As Christians, we have to understand that the bottom line is that the Scriptures have the strong assumption that inherent in our humanity is the ability to think. Over the past few decades, the evangelical church has increasingly emphasized the heart and feelings in the Christian life, viewing thinking, study and doctrine as cold, as almost antithetical to a relationship with Jesus.
But it was Jesus who told us in Matthew 22 to love the Lord your God with all your heart, yes, but also with all of your soul and with all of your mind. And our minds and thinking will be the theme this week on Renewing Your Mind. Welcome to the Monday edition, and all week you'll hear messages from R.C. Sproul's series Think Like a Christian. This series is actually 12 messages, and Dr. Sproul explores the important role of critical thinking in the life of a Christian. When you give a donation of any amount at renewingyourmind.org, or when you call us at 800 435 4343, we'll give you lifetime digital access to this 12-message series, plus we'll send you Dr. Sproul's book, The Consequences of Ideas, which will give you an overview of the ideas and thinking that have shaped the Western world. So what is thinking, and what is the mind? Here's Dr. Sproul. Today on Renewing Your Mind, we're going to begin a new short series that's directly related to the title of this program, Renewing Your Mind.
We're going to be looking at what it means to have a Christian mind and exploring ways in which the mind is intimately involved in the Christian life. Now to start, I would just like to relate to an experience I had just the other day as I was eating a meal, and I had some watermelon on my plate. And I was thinking deeply about the significance of this watermelon, because I happen to be on this new zone diet program that seeks to balance proteins, fats, and carbohydrates in the biochemical structure of eating habits and so on. So I was thinking about this piece of watermelon, and I was thinking now this is a carbohydrate. I used to just think of it as a fruit, but now I understand it's a carbohydrate, and I had to determine whether it was a favorable carbohydrate or an unfavorable carbohydrate.
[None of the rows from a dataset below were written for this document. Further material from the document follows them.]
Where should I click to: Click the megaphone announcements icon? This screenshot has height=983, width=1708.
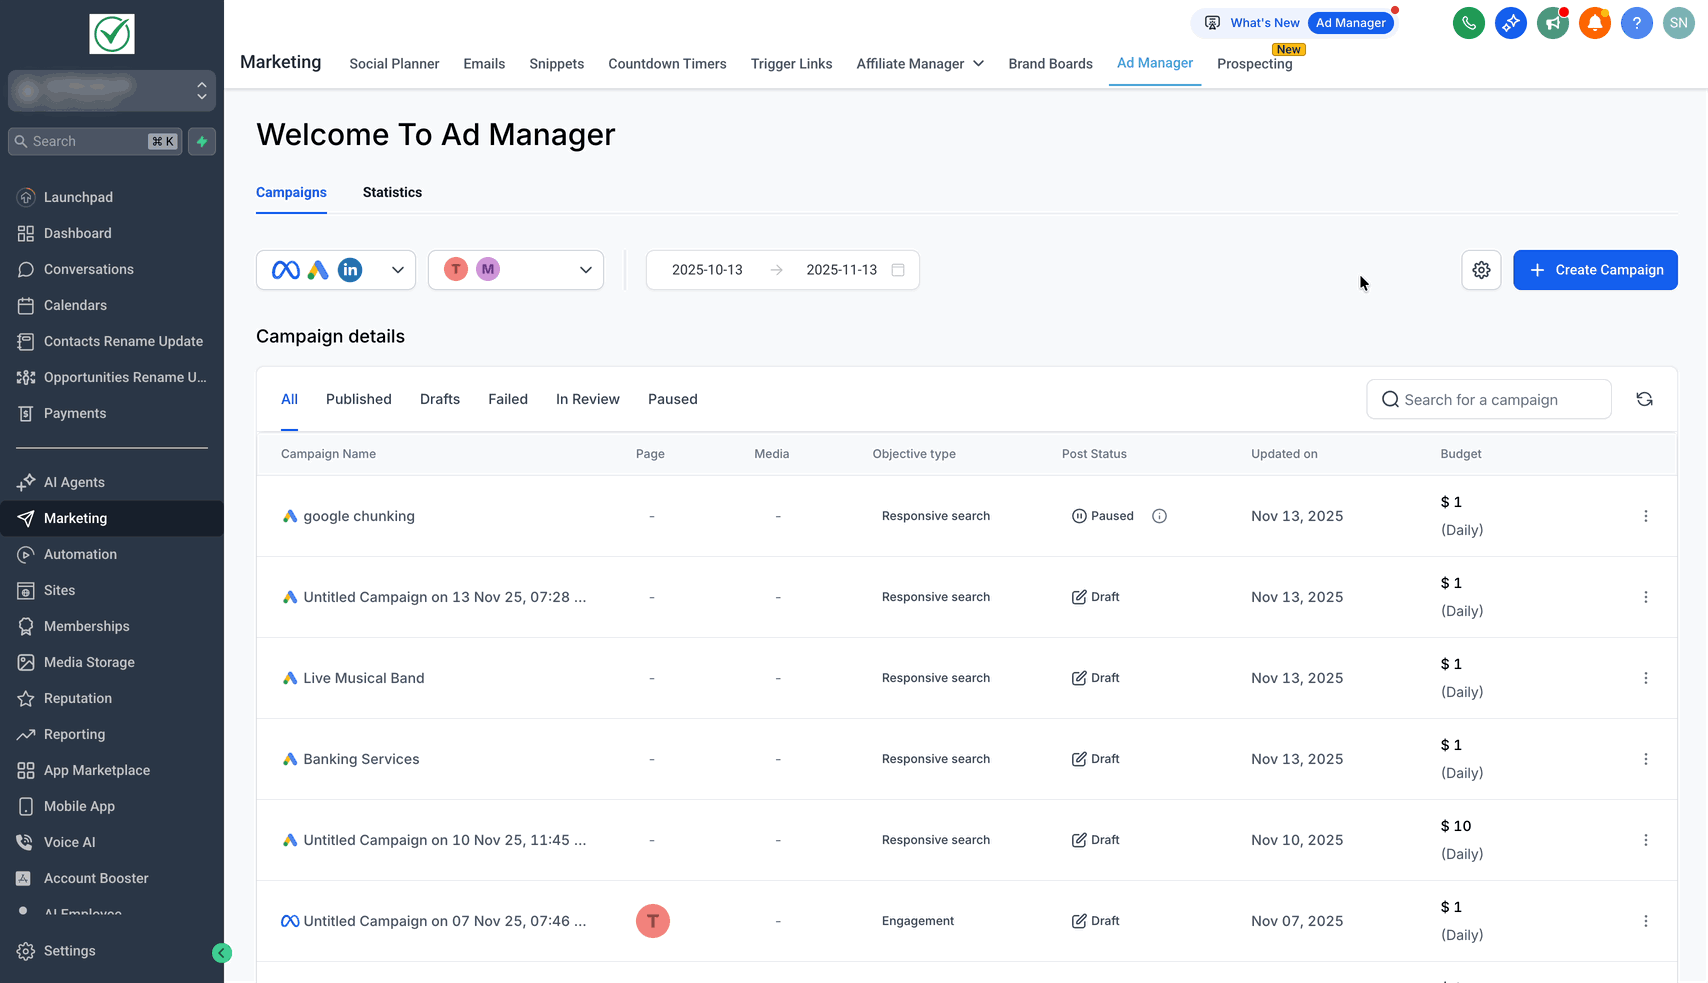click(x=1552, y=23)
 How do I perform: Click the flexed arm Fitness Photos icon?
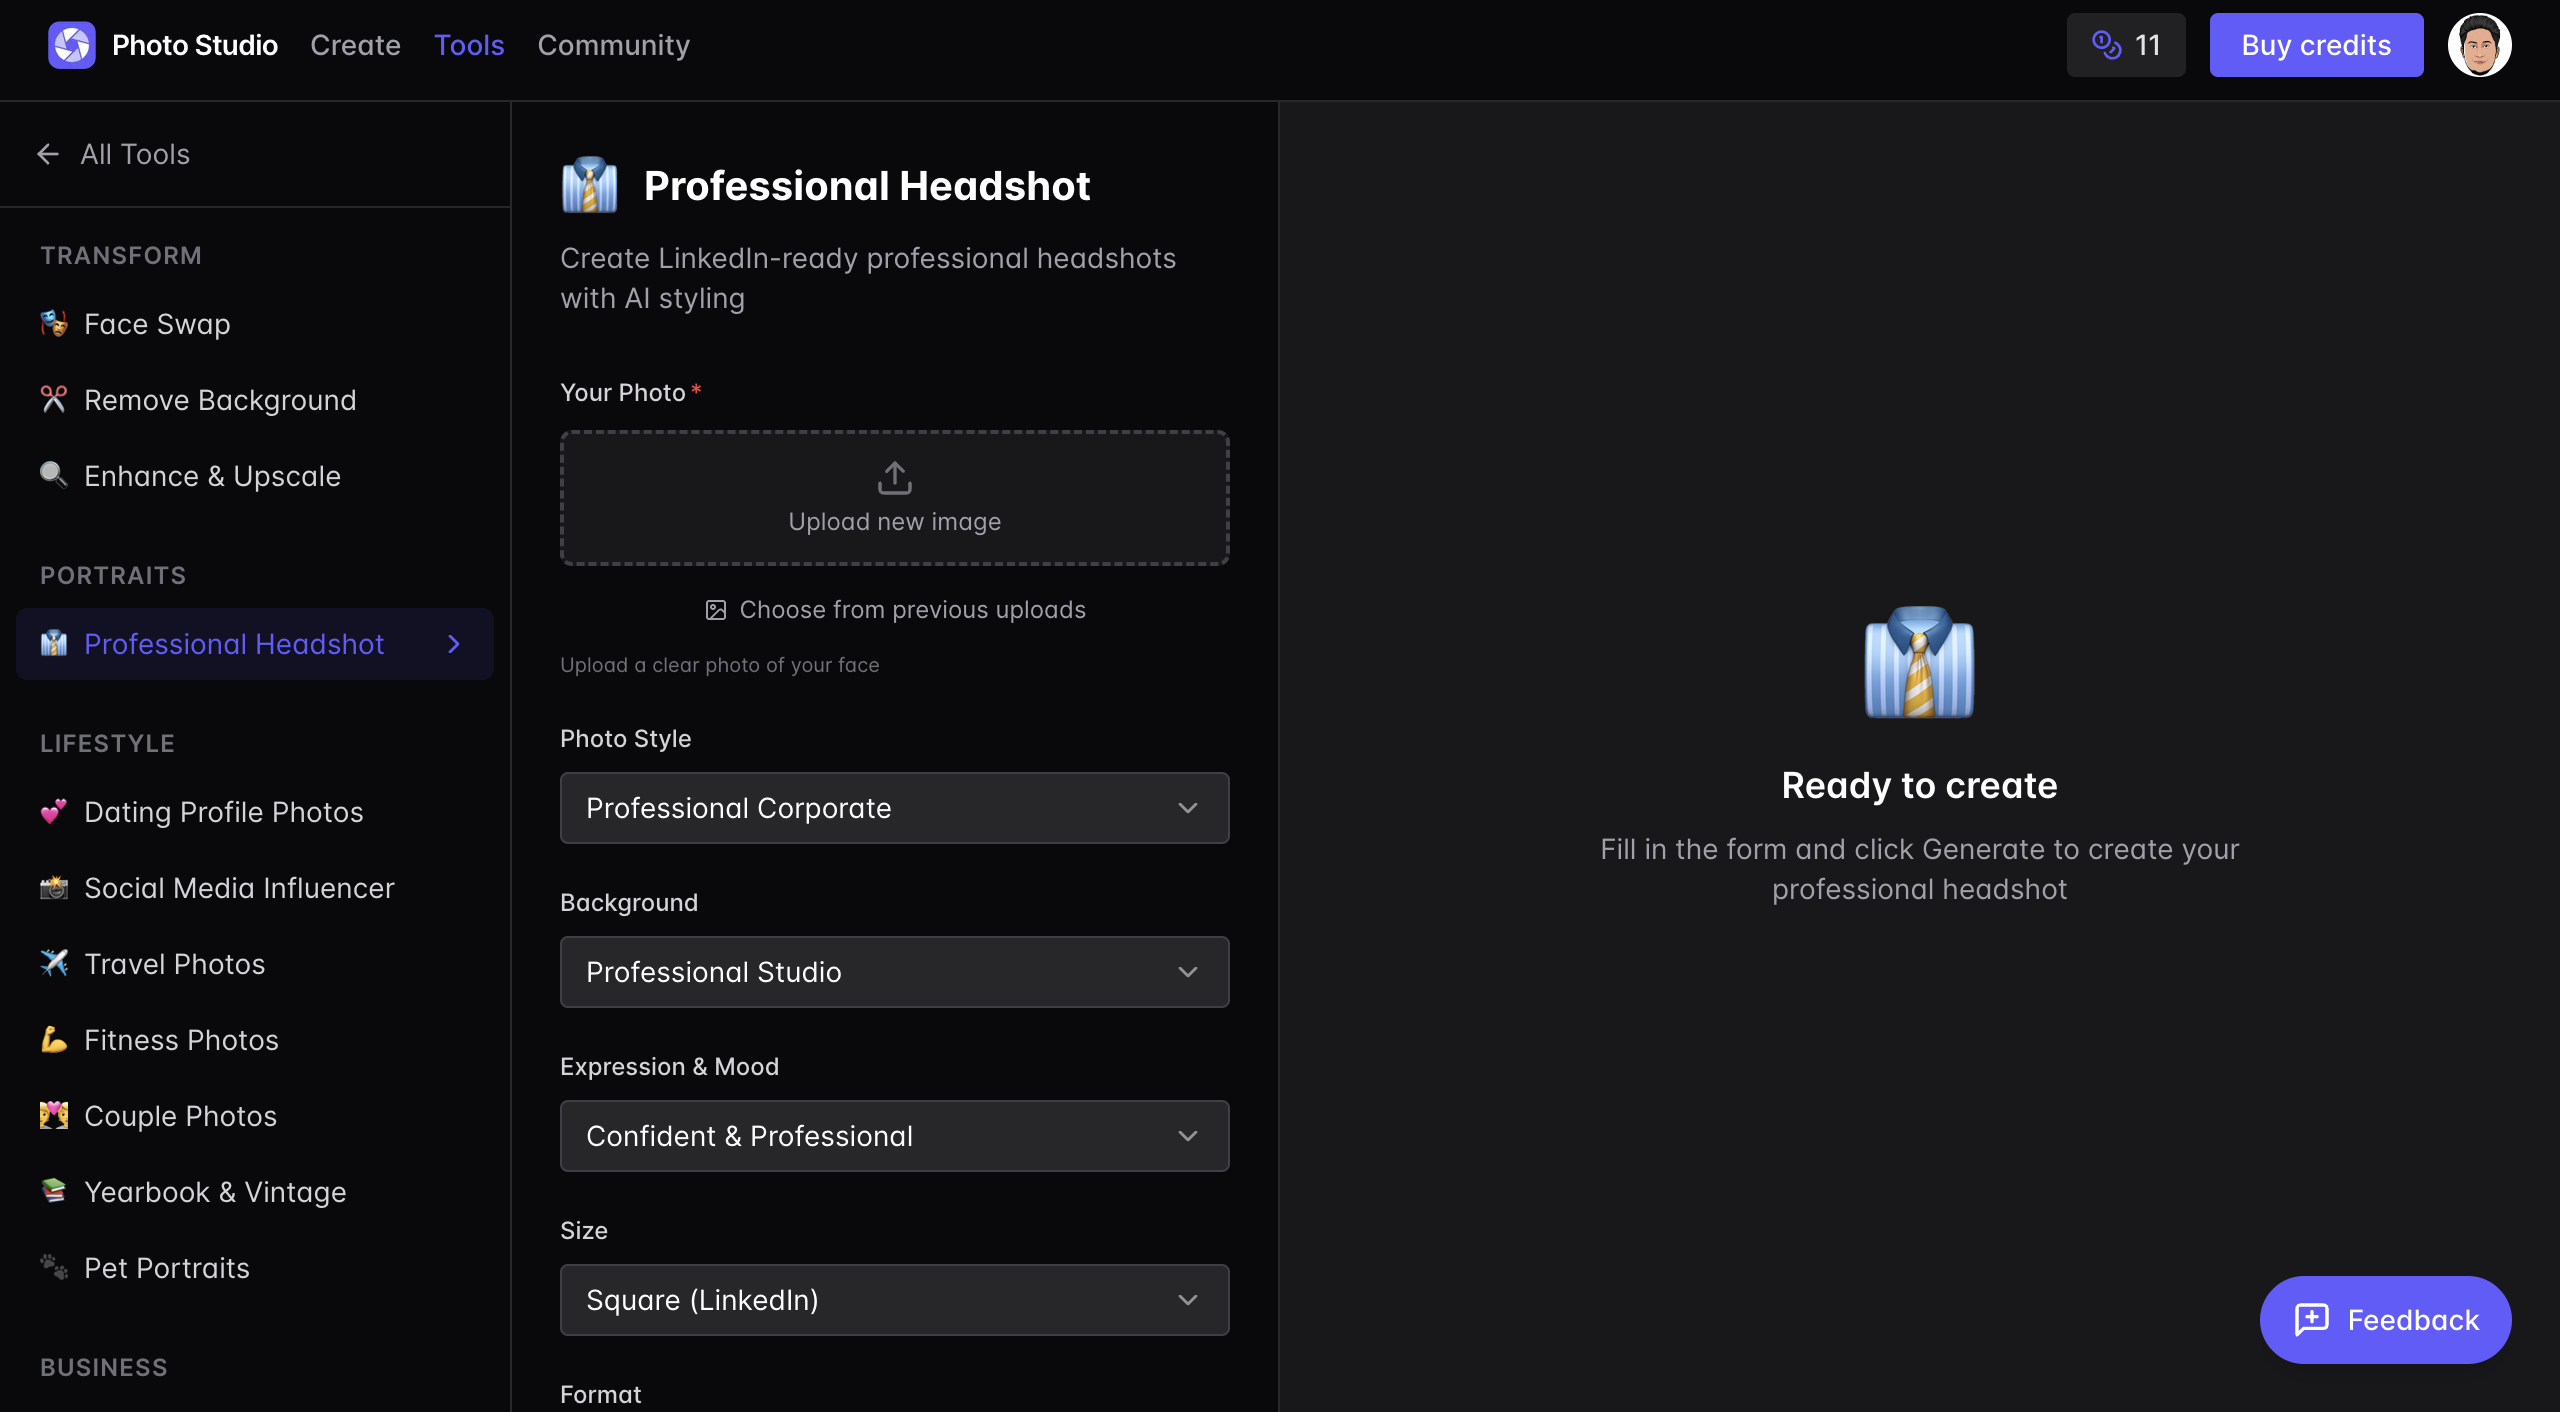point(54,1039)
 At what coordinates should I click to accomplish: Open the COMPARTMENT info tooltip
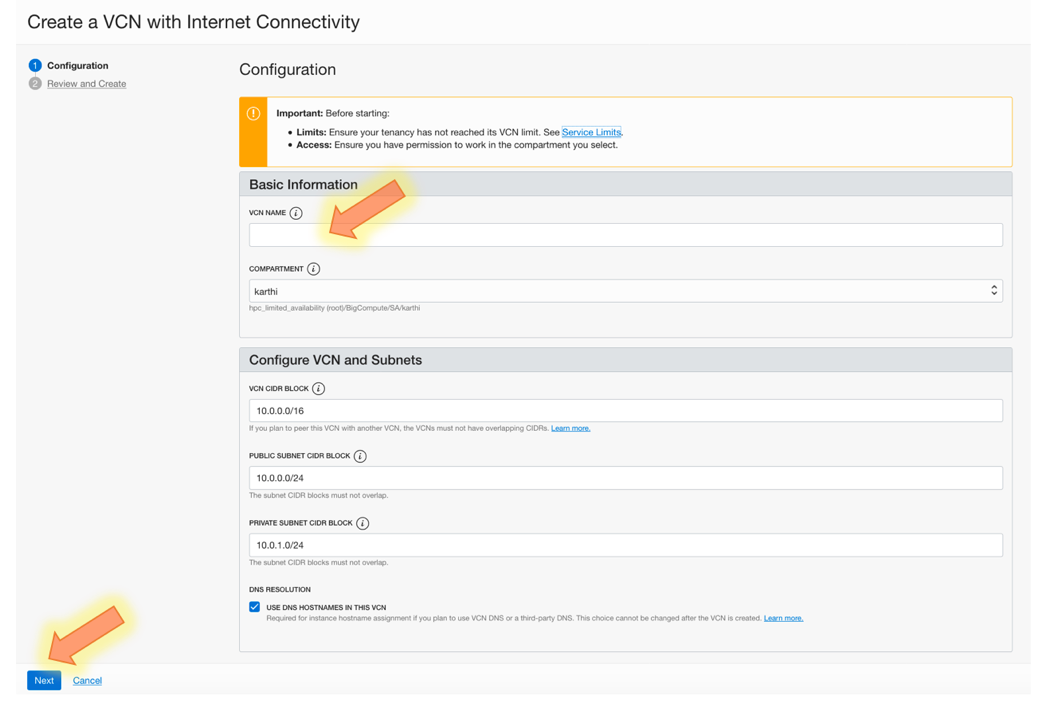click(x=313, y=268)
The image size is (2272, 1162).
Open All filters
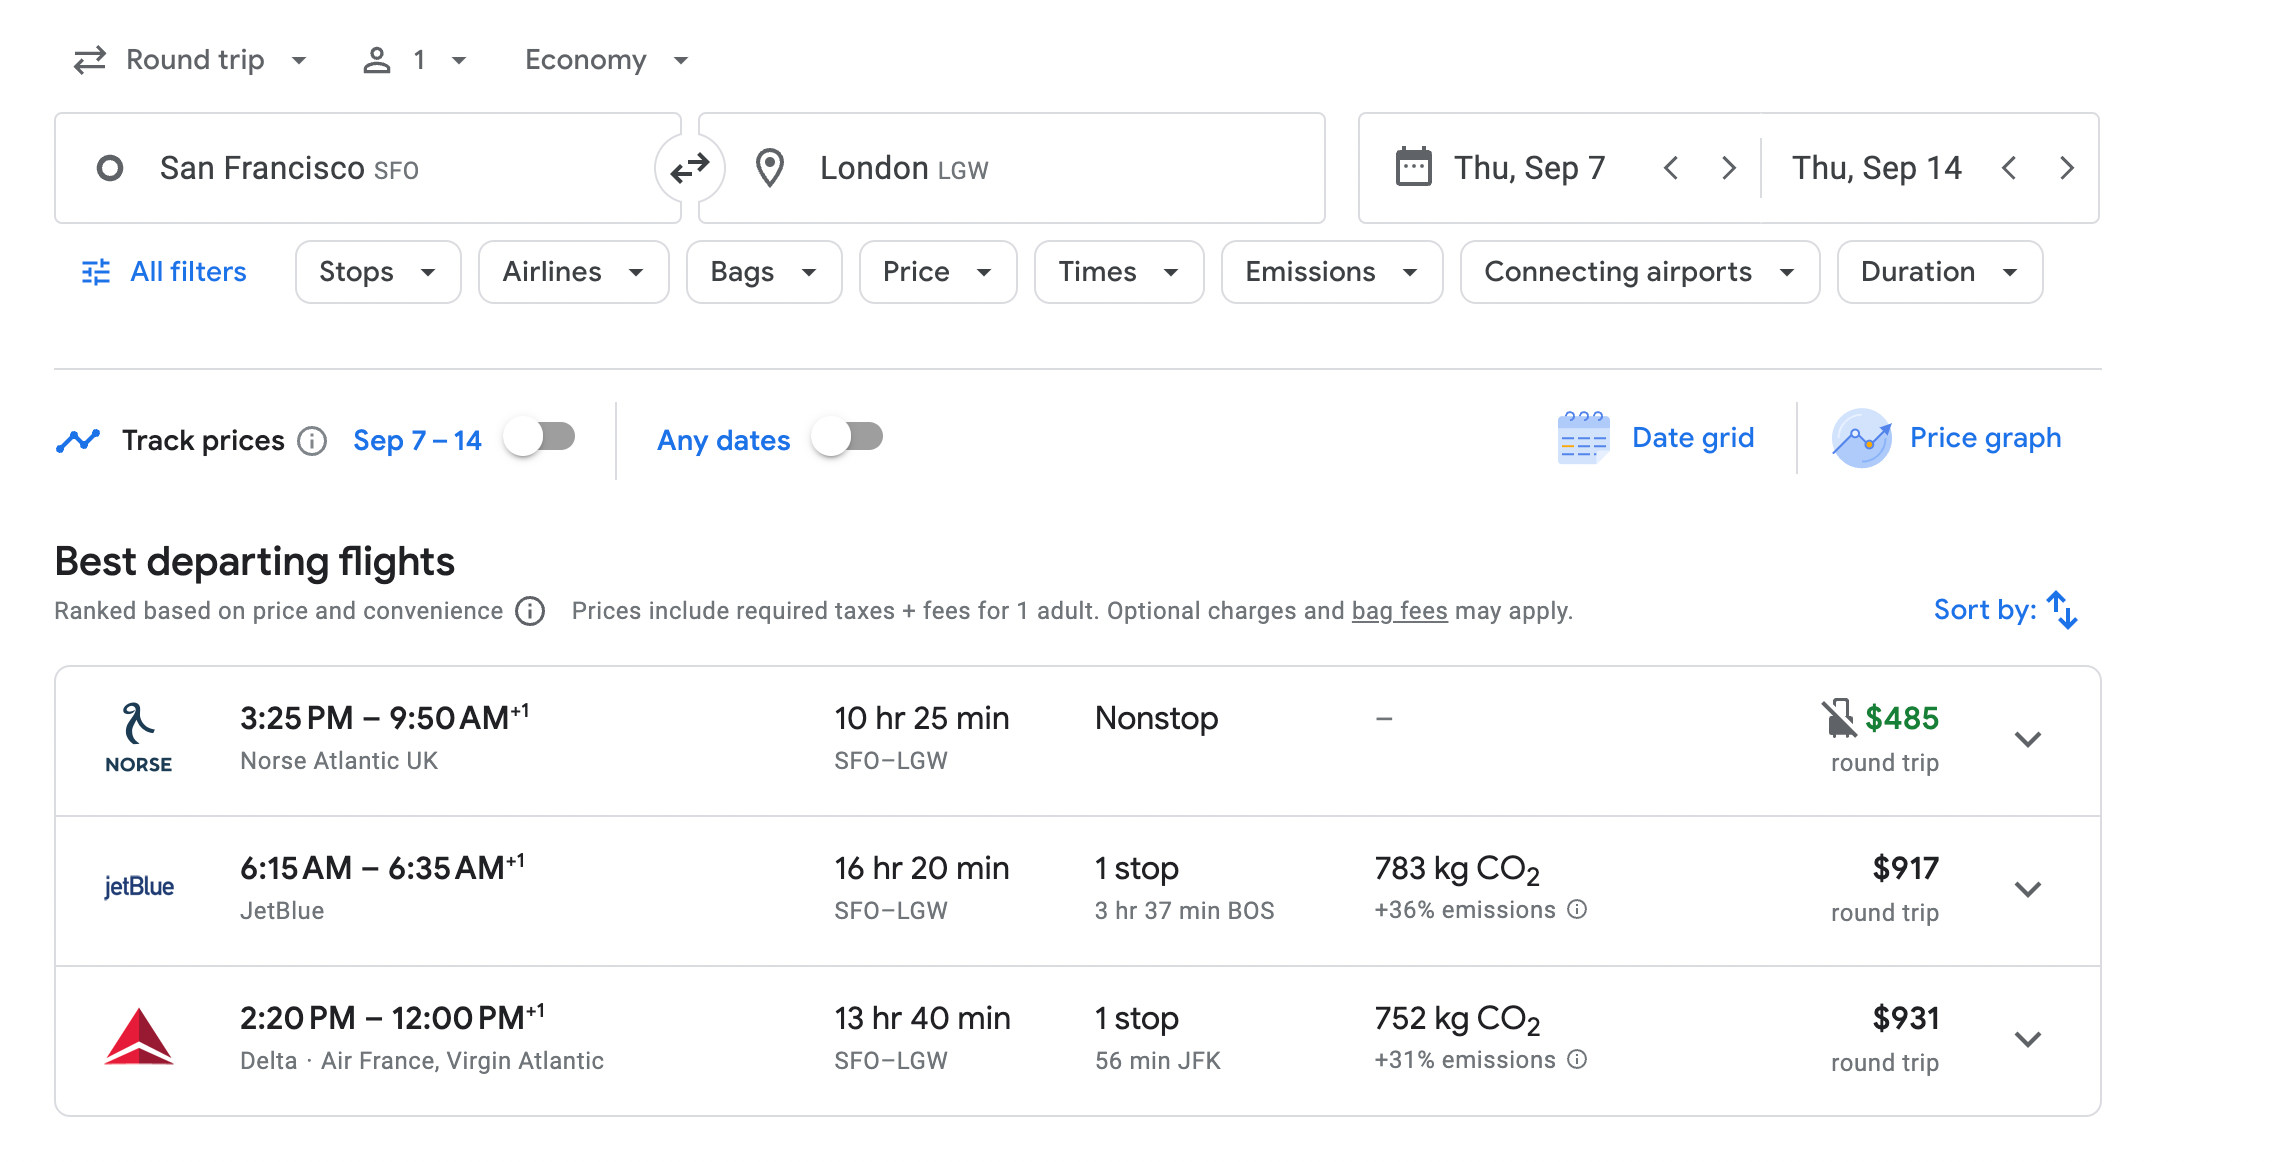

And then I discovered it was a favorable carbohydrate whose substance would be inverted into fructose in the bloodstream and so on. And as I was doing all of this analysis of the value of watermelon, I asked myself this question. I said, here I am thinking about this piece of watermelon, and I'm wondering what the piece of watermelon is thinking as it is about to be devoured. And of course, we laugh at that because we make the initial assumption that watermelons can't think. They're not animals.
They're plants. And there are few, if any, people who would imagine in their wildest dreams that this piece of watermelon could contemplate its eater as I was about to become. Now, of course, in the history of philosophy, not everyone has agreed with the assumption that watermelons can't think. I think, for example, of the rationalist philosopher Leibniz, who in his intricate system of what was called monadology believed that all forms of matter had some capacity for what we call thinking, even if this thinking would be reduced to what he called petite perceptions.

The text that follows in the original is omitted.